TASK:
With the line containing "115 reviews (1243, 933)" as the start and the line containing "January 2020 (34, 1598)" as the end, transcribe that span of the entries below exactly, including both.

EXERCISE MATERIALS:
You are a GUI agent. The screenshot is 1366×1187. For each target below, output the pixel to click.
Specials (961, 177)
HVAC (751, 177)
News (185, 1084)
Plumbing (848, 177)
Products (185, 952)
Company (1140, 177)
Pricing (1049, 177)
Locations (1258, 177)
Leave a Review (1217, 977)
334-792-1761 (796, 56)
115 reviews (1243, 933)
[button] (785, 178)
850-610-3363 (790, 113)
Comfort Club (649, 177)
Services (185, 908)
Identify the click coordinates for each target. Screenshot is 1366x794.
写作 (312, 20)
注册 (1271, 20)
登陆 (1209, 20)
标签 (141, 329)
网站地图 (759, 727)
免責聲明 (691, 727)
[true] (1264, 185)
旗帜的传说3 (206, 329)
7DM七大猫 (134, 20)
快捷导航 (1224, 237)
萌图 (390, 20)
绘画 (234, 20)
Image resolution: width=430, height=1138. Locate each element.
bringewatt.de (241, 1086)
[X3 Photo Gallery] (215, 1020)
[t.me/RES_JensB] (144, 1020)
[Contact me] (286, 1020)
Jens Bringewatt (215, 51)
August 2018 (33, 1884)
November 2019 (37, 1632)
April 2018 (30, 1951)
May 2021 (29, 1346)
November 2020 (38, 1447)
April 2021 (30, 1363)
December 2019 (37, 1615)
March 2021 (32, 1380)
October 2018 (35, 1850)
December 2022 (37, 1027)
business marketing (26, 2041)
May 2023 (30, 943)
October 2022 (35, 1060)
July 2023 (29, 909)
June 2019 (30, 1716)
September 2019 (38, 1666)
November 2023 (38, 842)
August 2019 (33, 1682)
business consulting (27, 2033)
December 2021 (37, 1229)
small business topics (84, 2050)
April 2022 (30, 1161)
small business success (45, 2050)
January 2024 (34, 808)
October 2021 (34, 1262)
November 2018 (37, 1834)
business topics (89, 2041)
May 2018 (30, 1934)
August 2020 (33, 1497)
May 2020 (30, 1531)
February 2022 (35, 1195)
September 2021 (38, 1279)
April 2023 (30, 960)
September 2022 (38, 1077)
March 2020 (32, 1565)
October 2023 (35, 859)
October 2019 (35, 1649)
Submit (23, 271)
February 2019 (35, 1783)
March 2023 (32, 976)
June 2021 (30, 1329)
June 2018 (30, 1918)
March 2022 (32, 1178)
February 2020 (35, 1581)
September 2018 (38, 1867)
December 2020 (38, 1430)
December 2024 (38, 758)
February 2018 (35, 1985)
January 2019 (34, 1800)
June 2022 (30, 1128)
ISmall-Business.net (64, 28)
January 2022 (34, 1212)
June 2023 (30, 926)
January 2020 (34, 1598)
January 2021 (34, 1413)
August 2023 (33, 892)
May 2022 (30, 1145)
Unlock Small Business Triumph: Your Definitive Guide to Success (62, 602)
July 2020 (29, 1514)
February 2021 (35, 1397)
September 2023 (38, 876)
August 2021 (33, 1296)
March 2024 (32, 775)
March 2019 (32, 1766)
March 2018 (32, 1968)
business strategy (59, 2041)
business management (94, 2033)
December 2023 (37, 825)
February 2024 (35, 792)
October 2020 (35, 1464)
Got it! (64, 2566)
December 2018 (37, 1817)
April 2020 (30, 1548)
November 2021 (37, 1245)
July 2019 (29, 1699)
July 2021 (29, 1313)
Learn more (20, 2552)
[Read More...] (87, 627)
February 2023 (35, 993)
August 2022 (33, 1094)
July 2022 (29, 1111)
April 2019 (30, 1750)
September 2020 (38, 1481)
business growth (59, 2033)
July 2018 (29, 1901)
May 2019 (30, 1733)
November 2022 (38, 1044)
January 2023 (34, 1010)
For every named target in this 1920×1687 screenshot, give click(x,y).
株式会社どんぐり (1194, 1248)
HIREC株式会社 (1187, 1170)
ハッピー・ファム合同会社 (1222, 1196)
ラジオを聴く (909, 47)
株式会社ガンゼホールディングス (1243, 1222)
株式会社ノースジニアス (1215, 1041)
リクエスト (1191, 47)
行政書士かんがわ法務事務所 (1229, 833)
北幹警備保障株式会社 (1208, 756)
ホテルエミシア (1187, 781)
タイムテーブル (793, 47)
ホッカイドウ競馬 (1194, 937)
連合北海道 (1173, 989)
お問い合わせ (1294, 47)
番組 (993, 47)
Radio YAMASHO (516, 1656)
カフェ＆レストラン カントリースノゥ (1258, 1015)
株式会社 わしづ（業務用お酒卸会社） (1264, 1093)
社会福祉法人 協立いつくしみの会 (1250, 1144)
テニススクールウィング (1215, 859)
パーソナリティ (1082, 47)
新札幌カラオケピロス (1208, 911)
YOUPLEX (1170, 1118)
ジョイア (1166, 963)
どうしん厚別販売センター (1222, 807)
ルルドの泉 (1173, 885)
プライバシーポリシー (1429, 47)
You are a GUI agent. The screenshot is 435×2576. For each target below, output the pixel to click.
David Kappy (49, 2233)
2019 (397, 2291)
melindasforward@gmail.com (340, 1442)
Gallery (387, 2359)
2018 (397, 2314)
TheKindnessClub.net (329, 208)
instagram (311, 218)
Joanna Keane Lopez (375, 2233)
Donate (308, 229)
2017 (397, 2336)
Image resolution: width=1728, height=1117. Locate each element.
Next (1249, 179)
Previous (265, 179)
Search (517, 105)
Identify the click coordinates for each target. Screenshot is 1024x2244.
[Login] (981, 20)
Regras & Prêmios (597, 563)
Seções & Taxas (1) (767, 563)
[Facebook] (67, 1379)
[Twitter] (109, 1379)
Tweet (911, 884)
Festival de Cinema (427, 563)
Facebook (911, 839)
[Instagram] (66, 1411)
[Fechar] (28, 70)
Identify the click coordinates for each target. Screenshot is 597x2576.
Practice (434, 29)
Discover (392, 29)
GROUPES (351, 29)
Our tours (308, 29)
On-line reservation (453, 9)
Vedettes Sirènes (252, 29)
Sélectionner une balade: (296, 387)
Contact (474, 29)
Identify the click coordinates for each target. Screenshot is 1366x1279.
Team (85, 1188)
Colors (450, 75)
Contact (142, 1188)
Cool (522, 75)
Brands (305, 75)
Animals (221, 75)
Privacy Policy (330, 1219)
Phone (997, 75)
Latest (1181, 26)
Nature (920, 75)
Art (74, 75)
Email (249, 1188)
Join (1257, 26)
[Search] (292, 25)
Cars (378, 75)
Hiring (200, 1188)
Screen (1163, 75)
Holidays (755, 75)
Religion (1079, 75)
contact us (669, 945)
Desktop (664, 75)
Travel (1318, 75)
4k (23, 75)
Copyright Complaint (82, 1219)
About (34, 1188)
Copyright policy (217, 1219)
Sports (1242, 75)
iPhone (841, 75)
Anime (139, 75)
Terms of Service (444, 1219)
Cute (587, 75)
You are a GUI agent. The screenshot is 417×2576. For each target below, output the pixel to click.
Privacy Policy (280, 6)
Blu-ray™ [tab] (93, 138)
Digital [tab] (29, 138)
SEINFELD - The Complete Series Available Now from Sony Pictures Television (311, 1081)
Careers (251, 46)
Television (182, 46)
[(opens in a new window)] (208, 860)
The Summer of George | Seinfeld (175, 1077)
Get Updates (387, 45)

REPLY TO THE EXERCISE:
115 reviews (1243, 933)
[button] (785, 178)
850-610-3363 (790, 113)
Comfort Club (649, 177)
Services (185, 908)
Identify the click coordinates for each target. Screenshot is 1366x794.
写作 (312, 20)
注册 (1271, 20)
登陆 (1209, 20)
标签 (141, 329)
网站地图 (759, 727)
免責聲明 (691, 727)
[true] (1264, 185)
旗帜的传说3 (206, 329)
7DM七大猫 (134, 20)
快捷导航 (1224, 237)
萌图 (390, 20)
绘画 (234, 20)
Image resolution: width=430, height=1138. Locate each element.
bringewatt.de (241, 1086)
[X3 Photo Gallery] (215, 1020)
[t.me/RES_JensB] (144, 1020)
[Contact me] (286, 1020)
Jens Bringewatt (215, 51)
August 2018 (33, 1884)
November 2019 (37, 1632)
April 2018 (30, 1951)
May 2021 (29, 1346)
November 2020 (38, 1447)
April 2021 (30, 1363)
December 2019 (37, 1615)
March 2021 (32, 1380)
October 2018 (35, 1850)
December 2022 (37, 1027)
business marketing (26, 2041)
May 2023 (30, 943)
October 2022 (35, 1060)
July 2023 (29, 909)
June 2019 (30, 1716)
September 2019 (38, 1666)
November 2023 (38, 842)
August 2019 (33, 1682)
business consulting (27, 2033)
December 2021 (37, 1229)
small business topics (84, 2050)
April 2022 (30, 1161)
small business success (45, 2050)
January 2024 (34, 808)
October 2021 (34, 1262)
November 2018 (37, 1834)
business topics (89, 2041)
May 2018 (30, 1934)
August 2020 (33, 1497)
May 2020 (30, 1531)
February 2022 (35, 1195)
September 2021 (38, 1279)
April 2023 (30, 960)
September 2022 (38, 1077)
March 2020 (32, 1565)
October 2023 (35, 859)
October 2019 (35, 1649)
Submit (23, 271)
February 2019 (35, 1783)
March 2023 (32, 976)
June 2021 (30, 1329)
June 2018 (30, 1918)
March 2022 (32, 1178)
February 2020 (35, 1581)
September 2018 (38, 1867)
December 2020 (38, 1430)
December 2024 (38, 758)
February 2018 (35, 1985)
January 2019 (34, 1800)
June 2022 (30, 1128)
ISmall-Business.net (64, 28)
January 2022 (34, 1212)
June 2023 (30, 926)
January 2020 (34, 1598)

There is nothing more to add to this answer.